I have never gotten a response from Claude that is anything other than blandly polite, including with Fable, which makes me assume that anyone finding themself getting argumentative responses is doing something very weird.

SwellJoeyesterday at 10:59 PM

> If Claude is writing out combative and argumentative responses that's enough to call it "an argument".
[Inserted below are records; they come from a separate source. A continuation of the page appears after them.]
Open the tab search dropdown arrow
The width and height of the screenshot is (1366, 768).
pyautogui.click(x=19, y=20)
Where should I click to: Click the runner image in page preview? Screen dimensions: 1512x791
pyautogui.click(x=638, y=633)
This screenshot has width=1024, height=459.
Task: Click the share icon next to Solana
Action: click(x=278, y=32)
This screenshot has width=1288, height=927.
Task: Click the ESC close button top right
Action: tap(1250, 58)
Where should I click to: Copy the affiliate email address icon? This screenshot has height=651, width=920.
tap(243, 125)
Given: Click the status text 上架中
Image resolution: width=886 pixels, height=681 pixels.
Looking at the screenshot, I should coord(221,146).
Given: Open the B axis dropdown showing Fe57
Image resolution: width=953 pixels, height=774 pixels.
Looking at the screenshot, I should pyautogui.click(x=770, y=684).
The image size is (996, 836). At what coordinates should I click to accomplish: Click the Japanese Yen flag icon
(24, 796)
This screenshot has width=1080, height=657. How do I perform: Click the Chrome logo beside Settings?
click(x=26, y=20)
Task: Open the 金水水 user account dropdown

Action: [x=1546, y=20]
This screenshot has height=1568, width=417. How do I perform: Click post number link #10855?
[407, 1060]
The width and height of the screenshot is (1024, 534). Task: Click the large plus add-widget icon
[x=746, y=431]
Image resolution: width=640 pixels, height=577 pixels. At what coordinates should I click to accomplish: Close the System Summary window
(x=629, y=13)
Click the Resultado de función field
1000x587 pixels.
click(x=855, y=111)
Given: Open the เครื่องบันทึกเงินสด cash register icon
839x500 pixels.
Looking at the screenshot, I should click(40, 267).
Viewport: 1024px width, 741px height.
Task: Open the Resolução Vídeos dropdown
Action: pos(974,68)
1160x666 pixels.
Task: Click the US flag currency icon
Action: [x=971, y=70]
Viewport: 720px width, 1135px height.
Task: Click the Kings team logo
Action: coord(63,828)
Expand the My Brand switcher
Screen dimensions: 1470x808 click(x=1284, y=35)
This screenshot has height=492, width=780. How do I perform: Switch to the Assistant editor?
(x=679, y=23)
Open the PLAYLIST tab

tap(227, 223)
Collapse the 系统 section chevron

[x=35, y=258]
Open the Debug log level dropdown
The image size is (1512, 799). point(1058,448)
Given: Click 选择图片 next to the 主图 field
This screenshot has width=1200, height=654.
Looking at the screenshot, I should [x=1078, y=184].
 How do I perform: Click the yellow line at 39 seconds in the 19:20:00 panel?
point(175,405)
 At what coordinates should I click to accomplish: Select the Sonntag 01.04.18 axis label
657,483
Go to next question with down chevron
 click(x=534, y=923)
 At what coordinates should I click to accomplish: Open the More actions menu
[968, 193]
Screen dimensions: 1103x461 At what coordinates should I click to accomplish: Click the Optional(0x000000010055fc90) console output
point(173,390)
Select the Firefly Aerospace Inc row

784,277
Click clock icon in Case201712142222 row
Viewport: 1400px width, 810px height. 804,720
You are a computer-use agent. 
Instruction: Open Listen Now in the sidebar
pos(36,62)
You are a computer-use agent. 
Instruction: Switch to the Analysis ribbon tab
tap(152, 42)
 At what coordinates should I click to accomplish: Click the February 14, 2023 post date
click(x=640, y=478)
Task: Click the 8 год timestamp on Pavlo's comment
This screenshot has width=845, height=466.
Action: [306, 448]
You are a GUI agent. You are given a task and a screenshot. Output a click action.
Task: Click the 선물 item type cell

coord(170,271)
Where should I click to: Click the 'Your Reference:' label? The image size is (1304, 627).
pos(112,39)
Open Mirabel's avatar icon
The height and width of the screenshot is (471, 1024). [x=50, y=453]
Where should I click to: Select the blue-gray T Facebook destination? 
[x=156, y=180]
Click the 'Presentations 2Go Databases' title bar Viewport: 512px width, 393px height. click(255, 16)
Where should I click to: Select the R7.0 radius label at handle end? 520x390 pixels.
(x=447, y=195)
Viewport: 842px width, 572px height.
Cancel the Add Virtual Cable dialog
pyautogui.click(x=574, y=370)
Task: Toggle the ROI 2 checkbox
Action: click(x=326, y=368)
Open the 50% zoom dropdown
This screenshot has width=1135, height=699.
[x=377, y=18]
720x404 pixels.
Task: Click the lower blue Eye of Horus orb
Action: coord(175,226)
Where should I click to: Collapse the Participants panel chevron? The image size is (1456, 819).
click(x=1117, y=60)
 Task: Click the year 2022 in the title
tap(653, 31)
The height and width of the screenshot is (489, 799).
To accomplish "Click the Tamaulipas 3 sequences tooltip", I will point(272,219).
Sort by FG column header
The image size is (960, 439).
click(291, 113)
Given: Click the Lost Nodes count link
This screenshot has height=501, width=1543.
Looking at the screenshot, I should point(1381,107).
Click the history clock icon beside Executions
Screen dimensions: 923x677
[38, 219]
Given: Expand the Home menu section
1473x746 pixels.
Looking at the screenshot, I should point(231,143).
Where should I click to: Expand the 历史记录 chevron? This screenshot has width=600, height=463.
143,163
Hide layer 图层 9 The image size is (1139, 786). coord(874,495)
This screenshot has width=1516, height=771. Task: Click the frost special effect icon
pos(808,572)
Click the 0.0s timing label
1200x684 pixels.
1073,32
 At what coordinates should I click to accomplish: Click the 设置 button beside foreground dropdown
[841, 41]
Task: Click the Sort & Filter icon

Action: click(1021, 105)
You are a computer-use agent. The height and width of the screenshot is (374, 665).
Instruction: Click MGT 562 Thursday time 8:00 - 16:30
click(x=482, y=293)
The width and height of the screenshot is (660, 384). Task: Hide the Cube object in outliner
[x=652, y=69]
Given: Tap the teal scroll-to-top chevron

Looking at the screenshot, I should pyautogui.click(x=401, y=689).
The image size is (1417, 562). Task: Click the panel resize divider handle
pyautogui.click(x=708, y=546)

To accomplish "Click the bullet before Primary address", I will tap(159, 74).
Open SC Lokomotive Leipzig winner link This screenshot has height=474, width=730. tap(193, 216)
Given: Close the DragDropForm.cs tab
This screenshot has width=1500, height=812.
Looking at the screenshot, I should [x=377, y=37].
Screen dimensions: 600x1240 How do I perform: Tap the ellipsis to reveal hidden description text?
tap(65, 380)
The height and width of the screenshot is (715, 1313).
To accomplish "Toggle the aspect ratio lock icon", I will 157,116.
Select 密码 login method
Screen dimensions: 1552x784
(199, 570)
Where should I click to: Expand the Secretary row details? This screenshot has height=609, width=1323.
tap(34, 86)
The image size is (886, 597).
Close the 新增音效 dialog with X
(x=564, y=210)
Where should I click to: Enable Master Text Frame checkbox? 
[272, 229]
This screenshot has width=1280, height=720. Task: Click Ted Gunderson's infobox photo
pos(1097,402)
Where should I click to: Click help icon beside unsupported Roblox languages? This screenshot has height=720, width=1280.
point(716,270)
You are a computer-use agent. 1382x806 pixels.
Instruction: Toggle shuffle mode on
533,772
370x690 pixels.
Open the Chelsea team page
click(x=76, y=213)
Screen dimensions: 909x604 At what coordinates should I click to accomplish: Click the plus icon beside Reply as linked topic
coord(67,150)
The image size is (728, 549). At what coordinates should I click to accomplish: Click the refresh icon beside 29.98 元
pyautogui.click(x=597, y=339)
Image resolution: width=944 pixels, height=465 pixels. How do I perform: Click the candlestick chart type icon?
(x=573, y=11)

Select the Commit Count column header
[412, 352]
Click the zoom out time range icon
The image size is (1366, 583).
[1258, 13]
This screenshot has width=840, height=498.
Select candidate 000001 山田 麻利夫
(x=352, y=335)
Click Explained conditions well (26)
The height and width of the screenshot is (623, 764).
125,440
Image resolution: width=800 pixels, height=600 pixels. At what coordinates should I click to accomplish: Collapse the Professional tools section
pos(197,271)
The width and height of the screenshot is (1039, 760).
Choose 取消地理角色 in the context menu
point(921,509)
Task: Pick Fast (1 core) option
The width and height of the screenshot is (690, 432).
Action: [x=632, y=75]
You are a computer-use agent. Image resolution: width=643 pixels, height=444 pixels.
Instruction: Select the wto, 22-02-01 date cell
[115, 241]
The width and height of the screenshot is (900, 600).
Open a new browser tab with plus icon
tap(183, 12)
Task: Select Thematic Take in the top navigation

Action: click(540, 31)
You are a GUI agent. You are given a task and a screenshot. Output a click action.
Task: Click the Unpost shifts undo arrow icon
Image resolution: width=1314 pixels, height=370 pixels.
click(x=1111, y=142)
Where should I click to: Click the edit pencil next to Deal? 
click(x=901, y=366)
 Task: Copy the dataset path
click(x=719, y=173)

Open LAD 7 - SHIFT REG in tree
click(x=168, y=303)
That also sounds crazy. I've never seen it become combative or argumentative. It is just a bland sort of polite about everything I've ever asked or told it to do. But, even if it disagrees with me, WTF do I care? It's a machine. Its opinions are irrelevant to me. It can talk about the world's information and teach me about all sorts of things, and that's wonderful, but it doesn't get a vote in what I'm doing, and it's never avoided actually implementing anything I've ever asked of it. I feel like there's a whole world of ways people are using AI that are entirely foreign to me. And, while I'm hesitant to just say, "those people are wrong", I kinda want to say, "those people are wrong". What kinda freak shit are y'all getting up to that Claude is going, "now hold on a minute there, buddy."

I have managed to make self-hosted Qwen 3.6 get combative, though, when asked about Uyghurs. And, I guess Fable is intentionally broken for security work, which is a shame. But, even there, I'm not going to try to argue with it. Anthropic says they don't want my money for doing security work with Fable, so I guess I won't give it to them. I'm not going to argue with a damned machine about it.